▶ [What is being asked]:
Update the lines from the one with "Viewport: 1920px width, 955px height." to the one with "pos(955,53)" by replacing "GUI agent" with "GUI assistant", leaving everything else unchanged.

Source records:
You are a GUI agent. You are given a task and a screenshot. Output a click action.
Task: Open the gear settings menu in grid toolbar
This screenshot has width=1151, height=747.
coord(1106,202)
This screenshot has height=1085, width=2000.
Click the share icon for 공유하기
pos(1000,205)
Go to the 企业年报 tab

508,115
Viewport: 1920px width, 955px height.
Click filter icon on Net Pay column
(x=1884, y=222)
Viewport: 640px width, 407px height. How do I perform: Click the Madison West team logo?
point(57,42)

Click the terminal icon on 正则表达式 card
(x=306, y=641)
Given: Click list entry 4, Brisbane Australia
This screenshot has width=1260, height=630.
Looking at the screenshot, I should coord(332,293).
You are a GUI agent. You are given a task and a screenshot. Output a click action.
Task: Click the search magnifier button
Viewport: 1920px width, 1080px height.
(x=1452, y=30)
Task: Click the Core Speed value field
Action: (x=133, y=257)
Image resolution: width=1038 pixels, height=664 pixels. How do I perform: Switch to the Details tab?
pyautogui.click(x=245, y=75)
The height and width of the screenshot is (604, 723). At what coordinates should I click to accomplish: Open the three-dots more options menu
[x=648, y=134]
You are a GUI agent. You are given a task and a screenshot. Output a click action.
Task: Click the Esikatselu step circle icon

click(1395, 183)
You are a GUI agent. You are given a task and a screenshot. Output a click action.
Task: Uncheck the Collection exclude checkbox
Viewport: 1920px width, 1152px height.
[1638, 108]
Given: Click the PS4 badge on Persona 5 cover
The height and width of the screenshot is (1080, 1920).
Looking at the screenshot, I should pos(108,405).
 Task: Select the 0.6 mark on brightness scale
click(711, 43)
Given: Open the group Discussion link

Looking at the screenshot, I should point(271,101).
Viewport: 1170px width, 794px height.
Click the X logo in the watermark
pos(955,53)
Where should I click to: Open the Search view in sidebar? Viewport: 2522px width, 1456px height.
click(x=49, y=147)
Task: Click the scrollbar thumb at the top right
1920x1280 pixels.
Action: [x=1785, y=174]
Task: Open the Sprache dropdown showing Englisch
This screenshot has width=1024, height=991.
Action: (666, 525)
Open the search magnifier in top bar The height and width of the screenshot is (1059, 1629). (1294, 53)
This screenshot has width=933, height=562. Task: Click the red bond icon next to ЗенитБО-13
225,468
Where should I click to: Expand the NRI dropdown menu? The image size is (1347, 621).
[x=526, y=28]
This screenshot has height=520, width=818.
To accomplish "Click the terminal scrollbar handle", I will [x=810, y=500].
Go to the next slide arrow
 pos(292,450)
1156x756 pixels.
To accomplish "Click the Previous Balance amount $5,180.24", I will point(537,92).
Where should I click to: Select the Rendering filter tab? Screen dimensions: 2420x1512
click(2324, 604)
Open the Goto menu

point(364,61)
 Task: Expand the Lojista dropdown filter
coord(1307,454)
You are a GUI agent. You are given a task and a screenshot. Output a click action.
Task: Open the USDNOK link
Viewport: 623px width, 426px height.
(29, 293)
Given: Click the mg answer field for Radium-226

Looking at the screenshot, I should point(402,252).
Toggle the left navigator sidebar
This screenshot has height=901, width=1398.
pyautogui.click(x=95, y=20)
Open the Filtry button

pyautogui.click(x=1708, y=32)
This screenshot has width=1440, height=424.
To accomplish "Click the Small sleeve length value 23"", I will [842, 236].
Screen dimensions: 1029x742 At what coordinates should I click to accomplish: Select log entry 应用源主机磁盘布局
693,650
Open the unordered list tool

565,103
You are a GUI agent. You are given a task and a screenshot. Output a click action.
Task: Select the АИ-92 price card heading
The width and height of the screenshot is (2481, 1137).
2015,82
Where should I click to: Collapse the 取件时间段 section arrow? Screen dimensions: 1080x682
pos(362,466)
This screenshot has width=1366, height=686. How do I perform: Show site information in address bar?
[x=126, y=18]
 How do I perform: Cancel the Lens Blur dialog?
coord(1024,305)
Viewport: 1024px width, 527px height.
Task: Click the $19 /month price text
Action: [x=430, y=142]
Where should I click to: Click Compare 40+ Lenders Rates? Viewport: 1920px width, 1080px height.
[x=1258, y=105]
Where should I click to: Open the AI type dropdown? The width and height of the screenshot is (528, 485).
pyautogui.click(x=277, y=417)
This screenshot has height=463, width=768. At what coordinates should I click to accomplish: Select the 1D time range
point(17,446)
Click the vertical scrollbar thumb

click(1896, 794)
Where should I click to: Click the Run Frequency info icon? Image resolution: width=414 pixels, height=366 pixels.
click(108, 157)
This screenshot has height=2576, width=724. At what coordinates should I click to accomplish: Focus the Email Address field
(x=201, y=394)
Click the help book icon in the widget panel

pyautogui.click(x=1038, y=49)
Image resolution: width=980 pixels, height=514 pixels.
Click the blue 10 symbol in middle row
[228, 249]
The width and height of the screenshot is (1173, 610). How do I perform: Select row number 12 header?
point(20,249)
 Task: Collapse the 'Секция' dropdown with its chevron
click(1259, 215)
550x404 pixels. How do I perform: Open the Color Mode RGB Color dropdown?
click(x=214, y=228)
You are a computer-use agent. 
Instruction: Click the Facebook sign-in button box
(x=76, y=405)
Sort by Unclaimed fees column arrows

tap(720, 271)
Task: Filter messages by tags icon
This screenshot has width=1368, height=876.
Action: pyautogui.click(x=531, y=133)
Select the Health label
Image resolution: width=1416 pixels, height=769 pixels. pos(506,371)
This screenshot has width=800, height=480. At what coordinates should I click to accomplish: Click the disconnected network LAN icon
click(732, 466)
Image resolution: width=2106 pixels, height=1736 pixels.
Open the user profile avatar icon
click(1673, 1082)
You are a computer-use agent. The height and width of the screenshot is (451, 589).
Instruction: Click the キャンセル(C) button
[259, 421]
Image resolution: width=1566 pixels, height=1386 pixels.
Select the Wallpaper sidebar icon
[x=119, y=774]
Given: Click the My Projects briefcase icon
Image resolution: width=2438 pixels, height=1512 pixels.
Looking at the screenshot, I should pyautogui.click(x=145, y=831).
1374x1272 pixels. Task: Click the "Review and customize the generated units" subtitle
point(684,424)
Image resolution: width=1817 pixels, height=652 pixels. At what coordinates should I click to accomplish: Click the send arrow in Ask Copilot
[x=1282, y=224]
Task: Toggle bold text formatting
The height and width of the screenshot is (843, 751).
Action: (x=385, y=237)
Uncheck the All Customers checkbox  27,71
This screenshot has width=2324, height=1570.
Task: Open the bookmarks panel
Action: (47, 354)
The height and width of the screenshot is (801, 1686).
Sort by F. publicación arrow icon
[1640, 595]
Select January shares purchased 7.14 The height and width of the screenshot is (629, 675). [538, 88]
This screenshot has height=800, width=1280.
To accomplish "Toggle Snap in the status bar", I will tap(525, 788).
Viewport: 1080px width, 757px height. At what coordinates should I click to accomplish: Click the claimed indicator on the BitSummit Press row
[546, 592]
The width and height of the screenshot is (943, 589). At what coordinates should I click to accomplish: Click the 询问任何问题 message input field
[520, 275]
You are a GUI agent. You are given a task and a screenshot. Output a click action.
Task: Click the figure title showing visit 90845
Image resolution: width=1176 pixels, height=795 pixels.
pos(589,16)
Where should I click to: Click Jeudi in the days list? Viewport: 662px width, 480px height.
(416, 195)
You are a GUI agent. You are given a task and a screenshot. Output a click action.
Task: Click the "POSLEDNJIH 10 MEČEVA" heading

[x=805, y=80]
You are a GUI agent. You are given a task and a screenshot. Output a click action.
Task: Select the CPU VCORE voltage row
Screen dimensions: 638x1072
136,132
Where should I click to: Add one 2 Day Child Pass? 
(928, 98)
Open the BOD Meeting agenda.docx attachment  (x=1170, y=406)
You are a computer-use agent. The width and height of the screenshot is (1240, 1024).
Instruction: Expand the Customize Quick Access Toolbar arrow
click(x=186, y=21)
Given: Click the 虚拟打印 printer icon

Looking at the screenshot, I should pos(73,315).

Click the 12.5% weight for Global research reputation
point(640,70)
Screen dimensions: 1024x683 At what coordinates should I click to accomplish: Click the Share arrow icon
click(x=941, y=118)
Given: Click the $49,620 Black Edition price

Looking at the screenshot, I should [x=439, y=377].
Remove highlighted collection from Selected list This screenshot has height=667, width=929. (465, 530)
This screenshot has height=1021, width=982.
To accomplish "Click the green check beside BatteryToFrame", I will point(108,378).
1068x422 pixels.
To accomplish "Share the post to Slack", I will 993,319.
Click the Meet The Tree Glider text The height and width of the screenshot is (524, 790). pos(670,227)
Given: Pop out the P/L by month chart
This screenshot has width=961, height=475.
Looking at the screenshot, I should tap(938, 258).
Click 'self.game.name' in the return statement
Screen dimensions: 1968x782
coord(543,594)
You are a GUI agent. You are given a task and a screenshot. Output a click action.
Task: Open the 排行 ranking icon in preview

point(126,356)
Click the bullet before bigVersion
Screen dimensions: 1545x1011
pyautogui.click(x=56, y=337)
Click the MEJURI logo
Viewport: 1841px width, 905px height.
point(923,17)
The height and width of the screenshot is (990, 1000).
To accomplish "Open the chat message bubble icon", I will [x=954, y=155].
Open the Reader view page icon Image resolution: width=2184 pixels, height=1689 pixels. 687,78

▶ [Correct response]:
Viewport: 1920px width, 955px height.
Click filter icon on Net Pay column
(x=1884, y=222)
Viewport: 640px width, 407px height. How do I perform: Click the Madison West team logo?
point(57,42)

Click the terminal icon on 正则表达式 card
(x=306, y=641)
Given: Click list entry 4, Brisbane Australia
This screenshot has width=1260, height=630.
Looking at the screenshot, I should coord(332,293).
You are a GUI assistant. You are given a task and a screenshot. Output a click action.
Task: Click the search magnifier button
Viewport: 1920px width, 1080px height.
(x=1452, y=30)
Task: Click the Core Speed value field
Action: (x=133, y=257)
Image resolution: width=1038 pixels, height=664 pixels. How do I perform: Switch to the Details tab?
pyautogui.click(x=245, y=75)
The height and width of the screenshot is (604, 723). At what coordinates should I click to accomplish: Open the three-dots more options menu
[x=648, y=134]
You are a GUI assistant. You are given a task and a screenshot. Output a click action.
Task: Click the Esikatselu step circle icon

click(1395, 183)
You are a GUI assistant. You are given a task and a screenshot. Output a click action.
Task: Uncheck the Collection exclude checkbox
Viewport: 1920px width, 1152px height.
[1638, 108]
Given: Click the PS4 badge on Persona 5 cover
The height and width of the screenshot is (1080, 1920).
Looking at the screenshot, I should pos(108,405).
 Task: Select the 0.6 mark on brightness scale
click(711, 43)
Given: Open the group Discussion link

Looking at the screenshot, I should point(271,101).
Viewport: 1170px width, 794px height.
Click the X logo in the watermark
pos(955,53)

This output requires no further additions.